# I'm going Unitronic. I know, boo hiss.



## Fudgey Memory (Oct 26, 2011)

Never happened. UM rep was all the way in PA. Eurowise can do C2's here in town, now. But when I wrote this originally, you had to send in the ecu. Turned out that Unitronic didn't have my ecu, and dropped the 2.5L entirely shortly after I wrote this. 

My dealer only does Unitronic now. They have their own in house speed shop, and do good work. 
My buddy with a Unitronic tune on his 2.0 ABA loves it. Another friend got C2's on his and loves it, too. 

But now I've traded it anyway, on a 2012 Turbo Beetle.

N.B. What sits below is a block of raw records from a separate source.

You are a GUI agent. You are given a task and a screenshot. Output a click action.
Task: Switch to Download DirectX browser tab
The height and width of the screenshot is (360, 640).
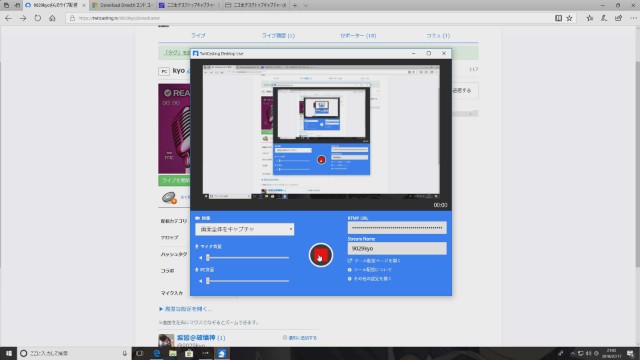[x=122, y=5]
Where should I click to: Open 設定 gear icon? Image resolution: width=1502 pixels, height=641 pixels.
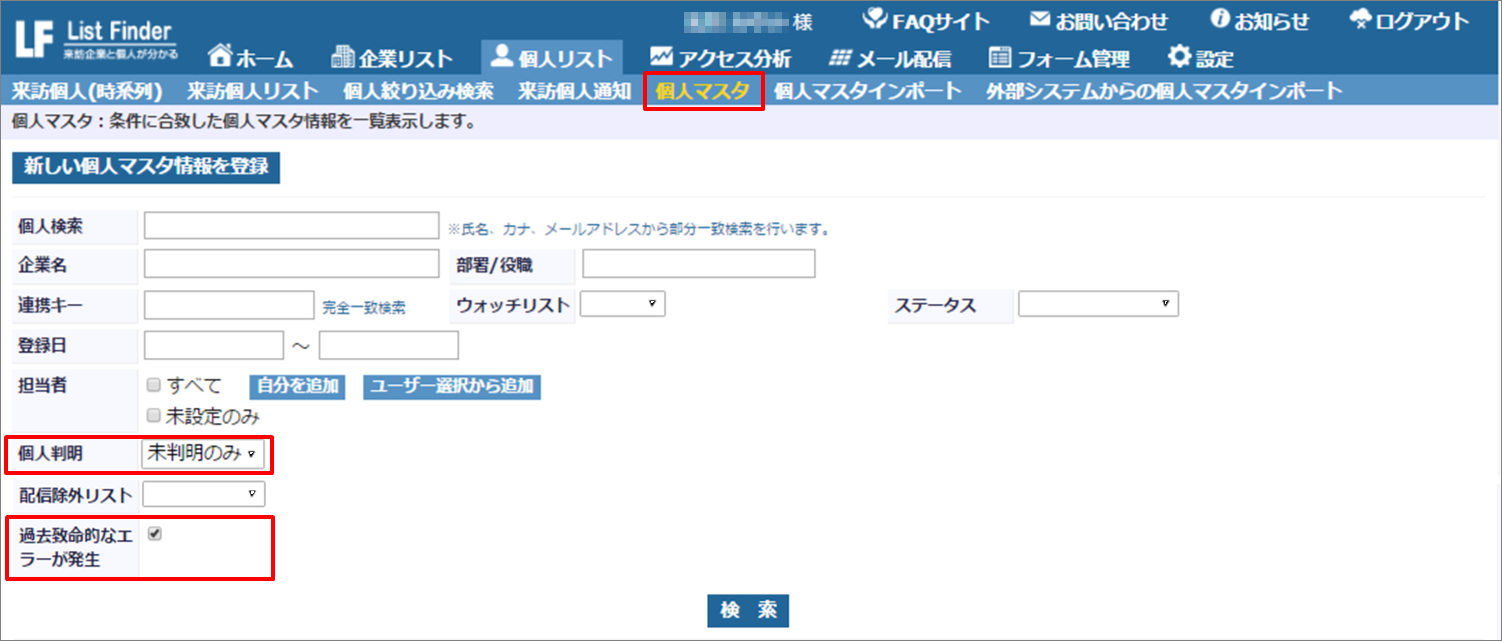(x=1180, y=57)
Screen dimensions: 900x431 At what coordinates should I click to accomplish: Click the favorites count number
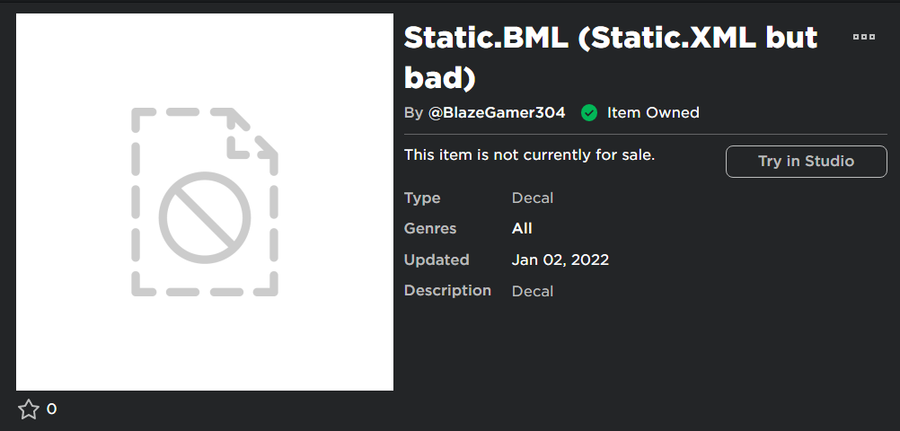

Going Unitronic Stage1+. 260hp & 295tq. The 2.5L was an interesting diversion from forced injection for me, but I am glad to be back in a turbo. 

Once you own one, you just can't go N/A again.


----------



## itskohler (Jan 7, 2011)

I totally understand the distance being a huge factor. I didn't have anyone near me for a long time until Shawn stepped up. Now my dealership here is doing APR as well through NGPs previous owner. 

Good luck, I know you will get some ****. But a tune from anyone is better than no one. :thumbup:


----------



## GTACanuck (Feb 20, 2009)

Wow, seems like a shop with all those known issues should have their flashing privileges revoked...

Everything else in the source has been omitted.